After getting dressed, we took off in the fire engine.

"All the information that goes to dispatch comes on this computer," Murack said while in the passenger seat. "And it’s what we can use to navigate as well. ... They’re doing training if we have to go out into the county. Because in the county, they don’t have hydrants in all locations. So what they do in the county is they drop these dump tanks, which are giant tanks that tanker trucks come and continuously fill."

I even had a chance to try my hand at the hose.

"Get a nice, wide base," Burke said. "Whenever you're flowing water, because this thing’s got a lot of reaction to it, it’s hard to hang onto."

Maybe the most nerve-wracking part of the day, I climbed a 105-foot ladder.

"Once you’re up at the tip, and if you’re working the vehicle or if you’re working the tip, I can transfer power to you," Burke said. "So from up there, there’s controls.

"Sometimes in your full gear, and we’re trying to hustle up this ladder, but do it as safe as possible. Because obviously there’s an emergency and this is why we’re using it. ... "Everything’s under stress, right? So you have heightened senses. You lose your fine motor skills. Now we’re in there in full gear. You got lucky.

"You could have a call that’s firefighting operations," Murack said. "You could have a call that you’re going to a nursing home for a sick patient that you’re taking to the hospital."

While we were there, the department got a similar call. It was time to switch into EMS mode.

"[A] 93-year-old female, conscious and breathing, who has fallen, is still on the ground," dispatch said over the loudspeaker.

Each day, the squad makes lunch.

"Burrito bowls," firefighter Travis Gunderson said. "Most important job of the day.
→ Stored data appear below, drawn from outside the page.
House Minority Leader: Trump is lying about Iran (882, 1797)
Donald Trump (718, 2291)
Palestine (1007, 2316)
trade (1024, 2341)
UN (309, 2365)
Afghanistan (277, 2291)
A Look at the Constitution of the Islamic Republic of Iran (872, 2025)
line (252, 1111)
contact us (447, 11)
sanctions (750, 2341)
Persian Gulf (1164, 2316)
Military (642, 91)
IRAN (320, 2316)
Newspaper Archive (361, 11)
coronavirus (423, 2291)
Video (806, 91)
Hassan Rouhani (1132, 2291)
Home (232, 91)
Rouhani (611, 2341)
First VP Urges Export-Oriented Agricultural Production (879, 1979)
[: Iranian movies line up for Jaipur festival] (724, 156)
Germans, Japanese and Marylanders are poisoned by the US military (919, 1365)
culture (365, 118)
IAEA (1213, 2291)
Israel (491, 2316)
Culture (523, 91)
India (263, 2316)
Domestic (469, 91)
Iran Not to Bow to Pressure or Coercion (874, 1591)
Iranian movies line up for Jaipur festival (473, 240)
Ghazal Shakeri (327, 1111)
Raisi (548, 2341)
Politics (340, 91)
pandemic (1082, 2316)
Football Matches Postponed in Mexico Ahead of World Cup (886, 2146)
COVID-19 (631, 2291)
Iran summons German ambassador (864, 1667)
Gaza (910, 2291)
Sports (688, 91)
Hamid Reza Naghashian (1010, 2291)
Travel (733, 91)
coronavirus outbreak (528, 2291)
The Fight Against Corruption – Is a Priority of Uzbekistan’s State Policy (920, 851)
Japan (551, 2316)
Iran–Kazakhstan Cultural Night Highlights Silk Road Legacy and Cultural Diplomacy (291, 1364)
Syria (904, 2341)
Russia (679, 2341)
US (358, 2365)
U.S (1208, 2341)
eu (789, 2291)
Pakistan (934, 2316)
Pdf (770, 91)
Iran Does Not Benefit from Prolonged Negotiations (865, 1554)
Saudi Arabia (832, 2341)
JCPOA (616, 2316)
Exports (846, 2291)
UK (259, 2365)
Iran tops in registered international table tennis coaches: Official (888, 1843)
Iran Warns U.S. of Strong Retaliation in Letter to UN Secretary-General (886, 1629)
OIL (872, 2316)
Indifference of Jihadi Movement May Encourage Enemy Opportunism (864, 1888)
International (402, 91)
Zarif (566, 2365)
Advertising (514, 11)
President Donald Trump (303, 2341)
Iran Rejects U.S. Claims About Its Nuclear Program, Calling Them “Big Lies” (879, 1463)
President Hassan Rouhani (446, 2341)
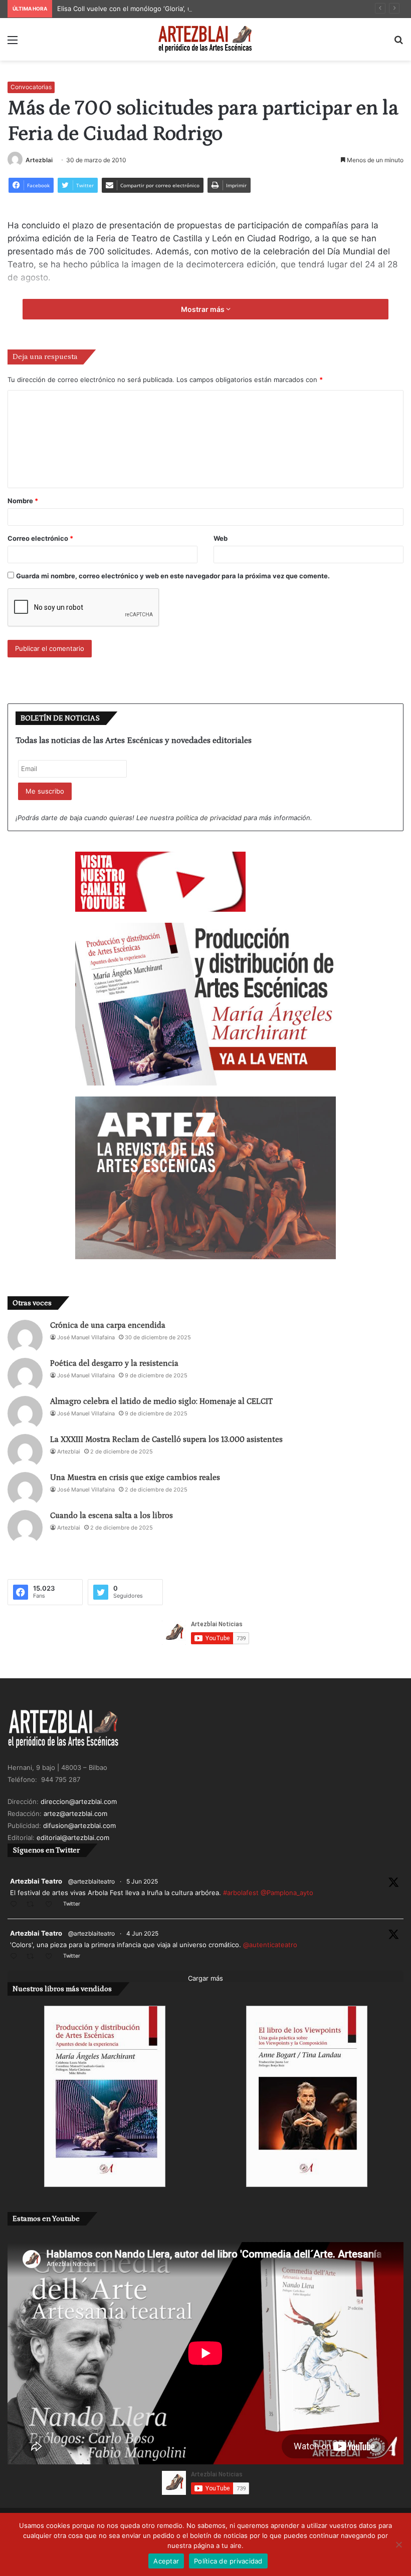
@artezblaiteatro (91, 1881)
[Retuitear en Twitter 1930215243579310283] (33, 1957)
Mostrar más (203, 309)
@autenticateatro (270, 1945)
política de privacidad (209, 818)
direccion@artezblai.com (79, 1801)
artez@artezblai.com (75, 1813)
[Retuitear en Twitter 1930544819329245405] (33, 1905)
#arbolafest (241, 1893)
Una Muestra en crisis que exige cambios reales (135, 1477)
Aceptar (166, 2561)
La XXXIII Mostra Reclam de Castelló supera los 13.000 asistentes (166, 1439)
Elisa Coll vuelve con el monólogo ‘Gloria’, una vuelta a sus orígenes (164, 9)
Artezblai (39, 160)
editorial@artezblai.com (73, 1837)
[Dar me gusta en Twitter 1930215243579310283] (52, 1957)
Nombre (23, 501)
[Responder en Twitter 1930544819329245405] (16, 1905)
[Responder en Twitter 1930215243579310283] (16, 1957)
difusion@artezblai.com (79, 1825)
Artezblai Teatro (36, 1881)
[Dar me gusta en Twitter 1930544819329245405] (52, 1905)
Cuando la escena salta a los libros (111, 1515)
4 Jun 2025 (142, 1933)
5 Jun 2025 (142, 1881)
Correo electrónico (40, 538)
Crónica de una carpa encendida (107, 1325)
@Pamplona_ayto (287, 1893)
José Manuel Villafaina (86, 1337)
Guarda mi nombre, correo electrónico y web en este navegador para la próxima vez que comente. (173, 576)
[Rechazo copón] (398, 2544)
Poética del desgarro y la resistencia (114, 1363)
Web (221, 538)
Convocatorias (31, 87)
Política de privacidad (228, 2561)
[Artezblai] (205, 39)
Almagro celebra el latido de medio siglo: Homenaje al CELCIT (161, 1401)
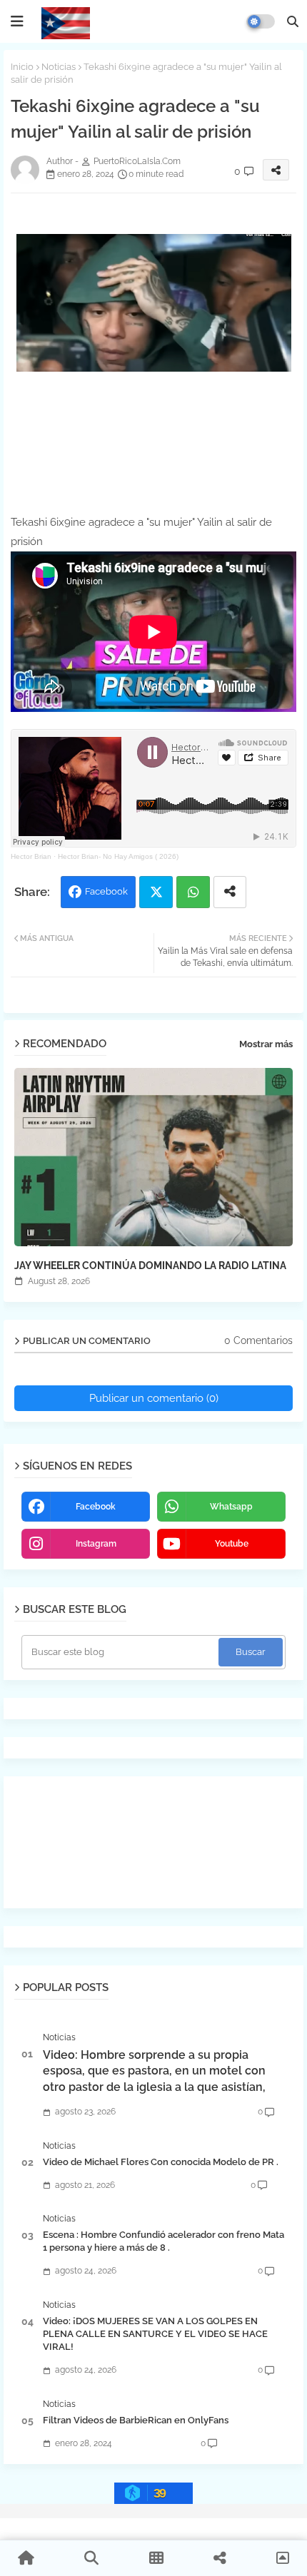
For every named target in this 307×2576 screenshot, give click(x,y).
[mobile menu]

Make sure everybody’s fed. … We have five shifts that we cook, and then it switches to the next person."

With a full stomach, I then prepared to tackle a simulated garage fire.

"Slip your face in there and pull that back all the way," Burke told me while I was putting on a gas mask. "Make sure it’s kind of seeded right. Now what you’re gonna do is you have straps on the bottom. Take those and pull them back."

"You guys ready to rock and roll?" he asked.

Successfully pulling out the dummy, we did some some conditioning and drills.

"That’s maybe about an eighth of what we do," Burke said.

In the span of ten minutes, I used half the oxygen in my tank. For me, it was an exhausting day. But the department says that’s just their daily grind.

"We’re working hard every day, training, educating ourselves and keeping ourselves physically fit to meet [the community's] expectations and exceed their expectations," Murack said.

According to the assistant chief, there's a long list of roles each firefighter plays at the Two Rivers Fire Department. Each member is certified to drive the engine. They're aerial operators, critical care paramedics, and everyone is certified in water rescue.

Full-timers also do fire inspections and community outreach. Three members are on the SWAT team and can carry guns operationally.